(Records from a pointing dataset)

↓↓↓

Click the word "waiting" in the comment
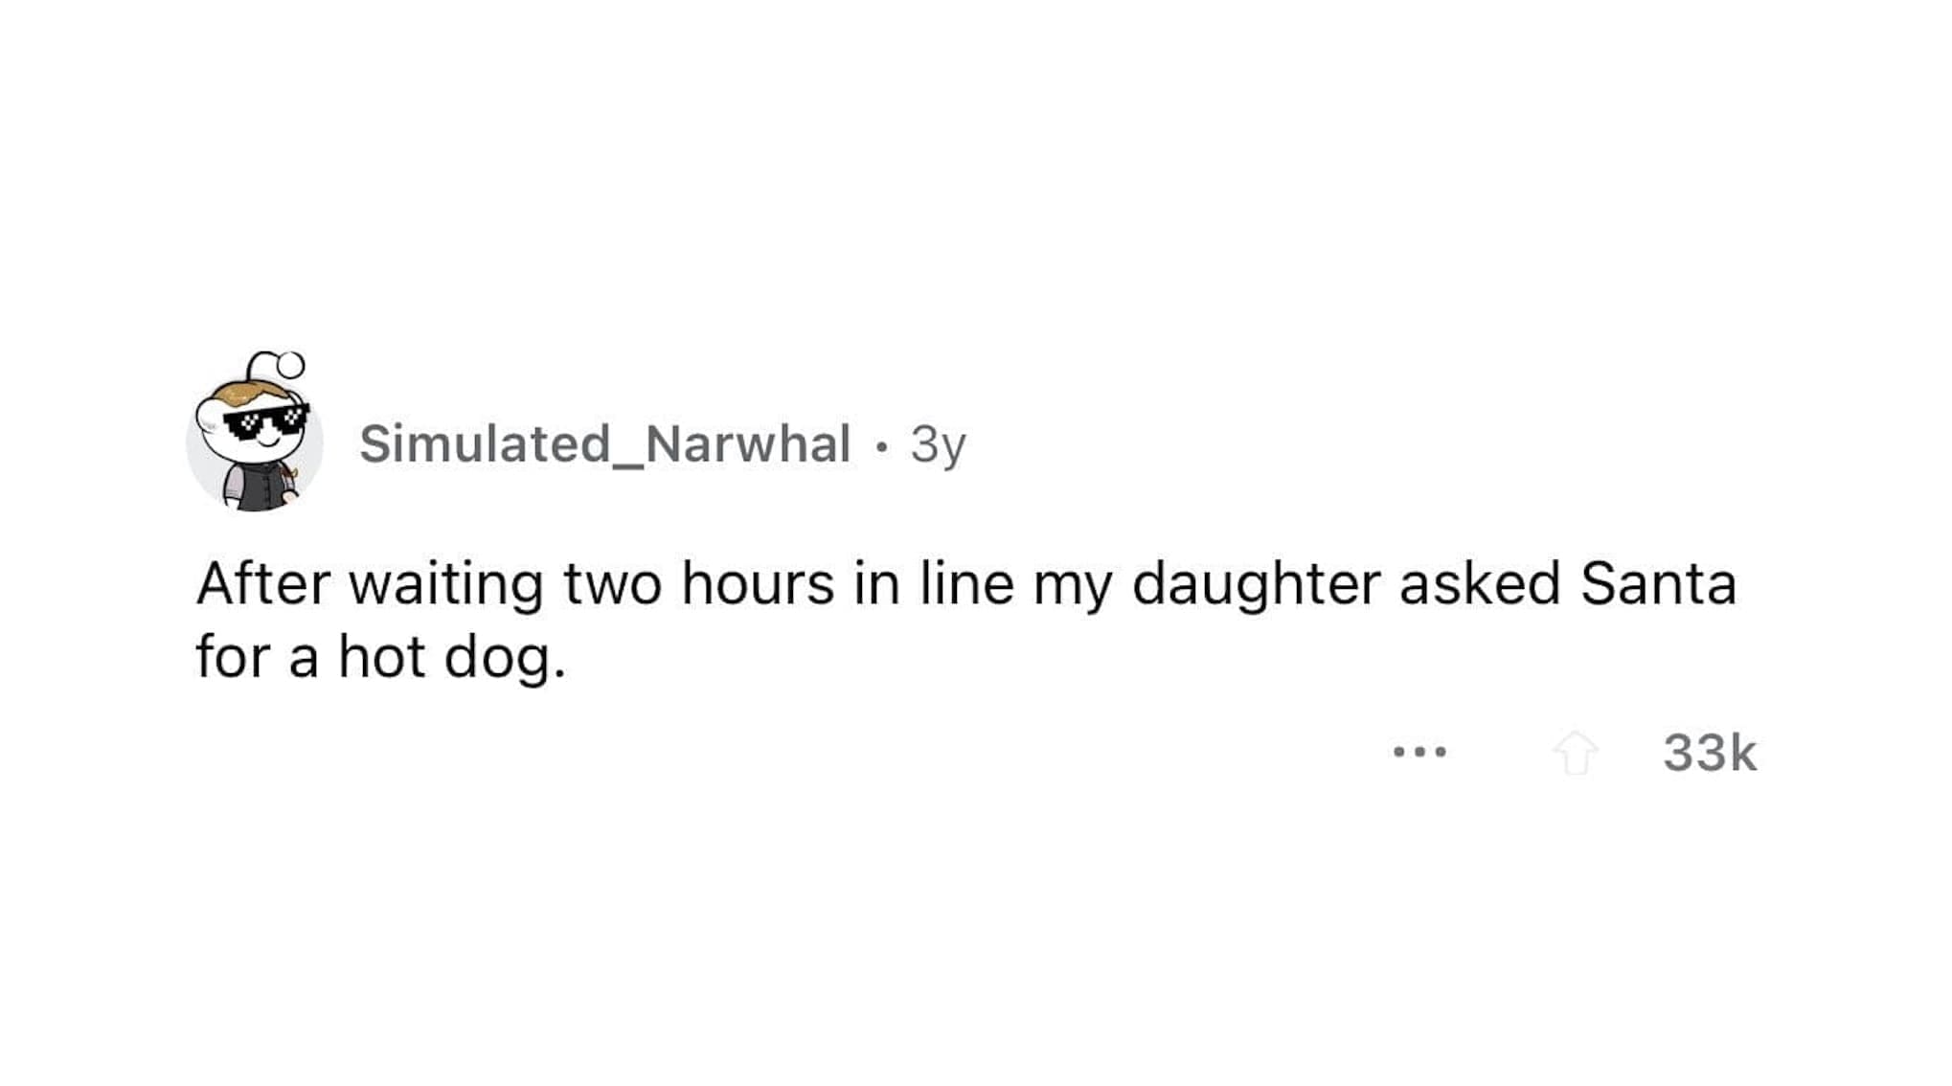 coord(445,584)
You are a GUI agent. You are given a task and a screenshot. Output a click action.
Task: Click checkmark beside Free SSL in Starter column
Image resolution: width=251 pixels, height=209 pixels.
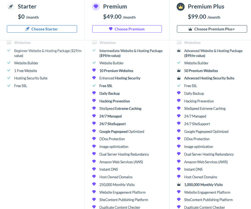click(x=9, y=86)
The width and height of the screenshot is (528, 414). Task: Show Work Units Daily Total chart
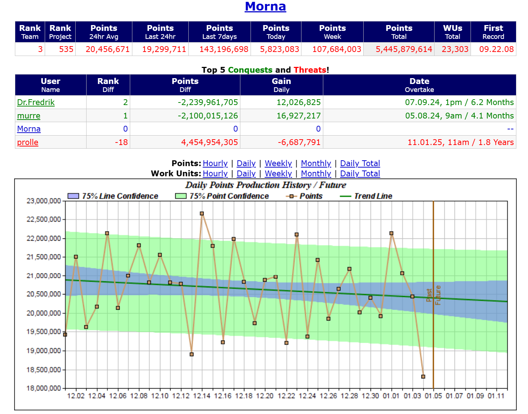360,174
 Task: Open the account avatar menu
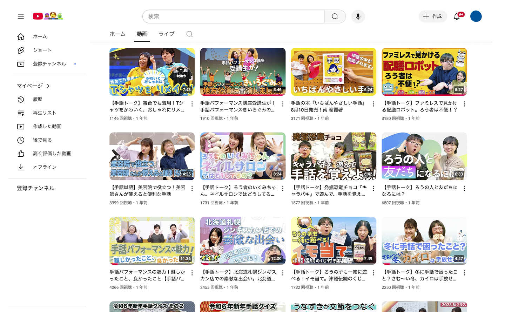coord(476,16)
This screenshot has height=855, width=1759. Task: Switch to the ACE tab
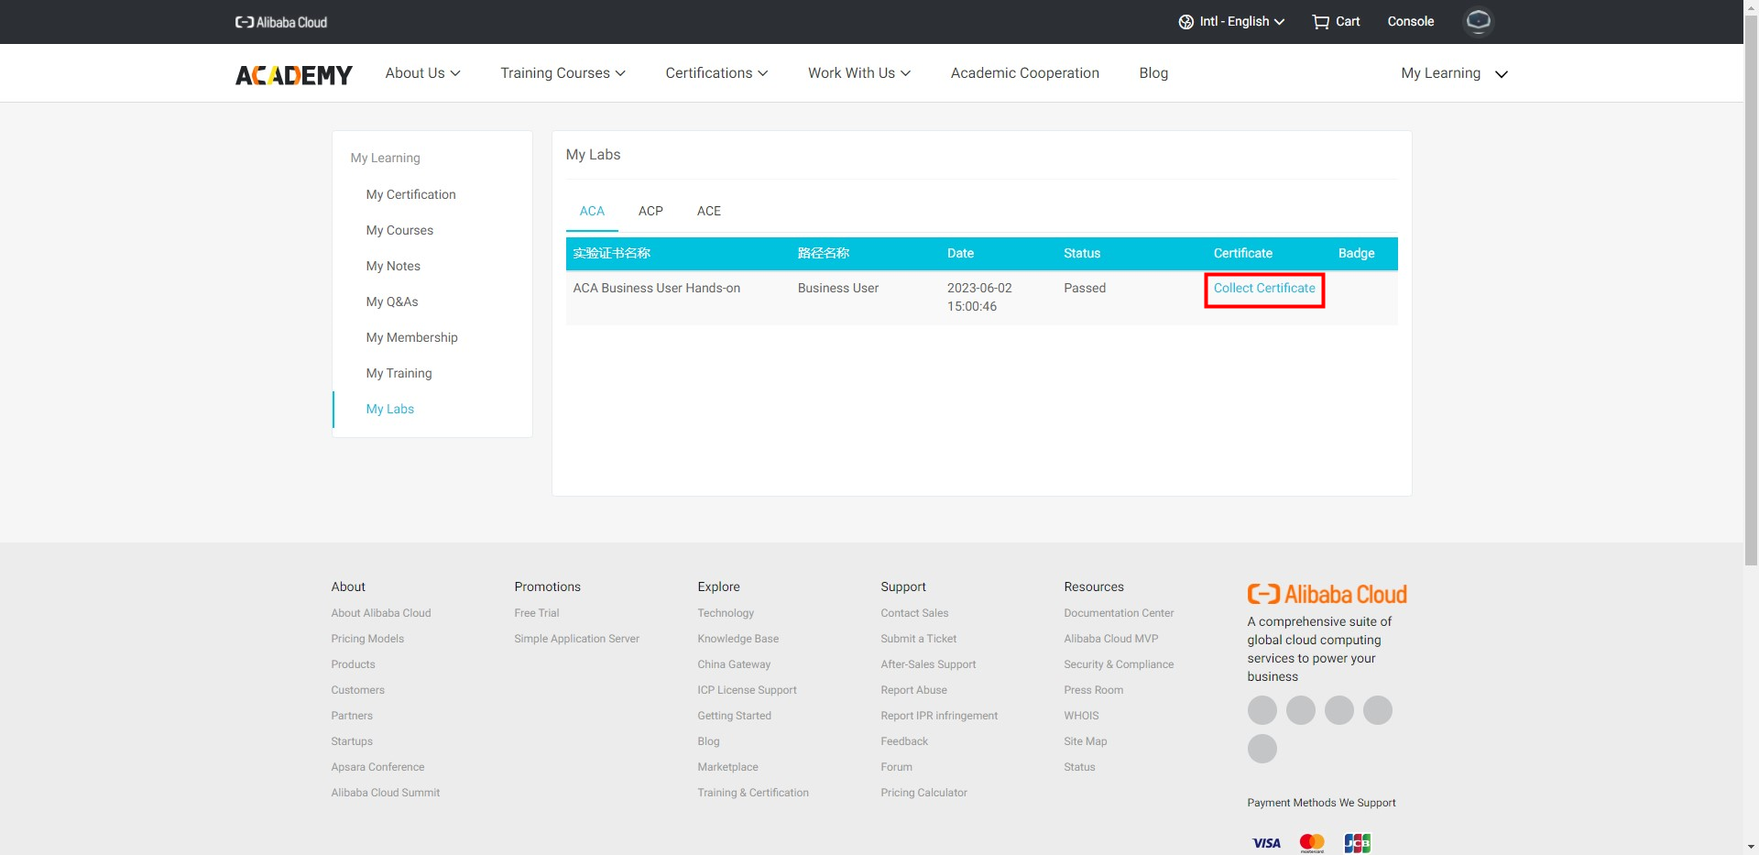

↑↑↑

■ Prompt
Rewrite all of the material above line by line, shifting every coordinate in the answers by adding 79 to each number. Leave the pictures out.

■ Answer below
Click the word "waiting" in the comment
 coord(524,663)
You are a GUI agent. You are given a task and a screenshot. Output a click action.
Task: Click checkmark beside Free SSL in Starter column
Image resolution: width=251 pixels, height=209 pixels.
click(x=88, y=165)
The width and height of the screenshot is (528, 414). Task: Show Work Units Daily Total chart
439,253
 Task: Open the account avatar menu
coord(555,95)
This screenshot has height=855, width=1759. Task: Switch to the ACE tab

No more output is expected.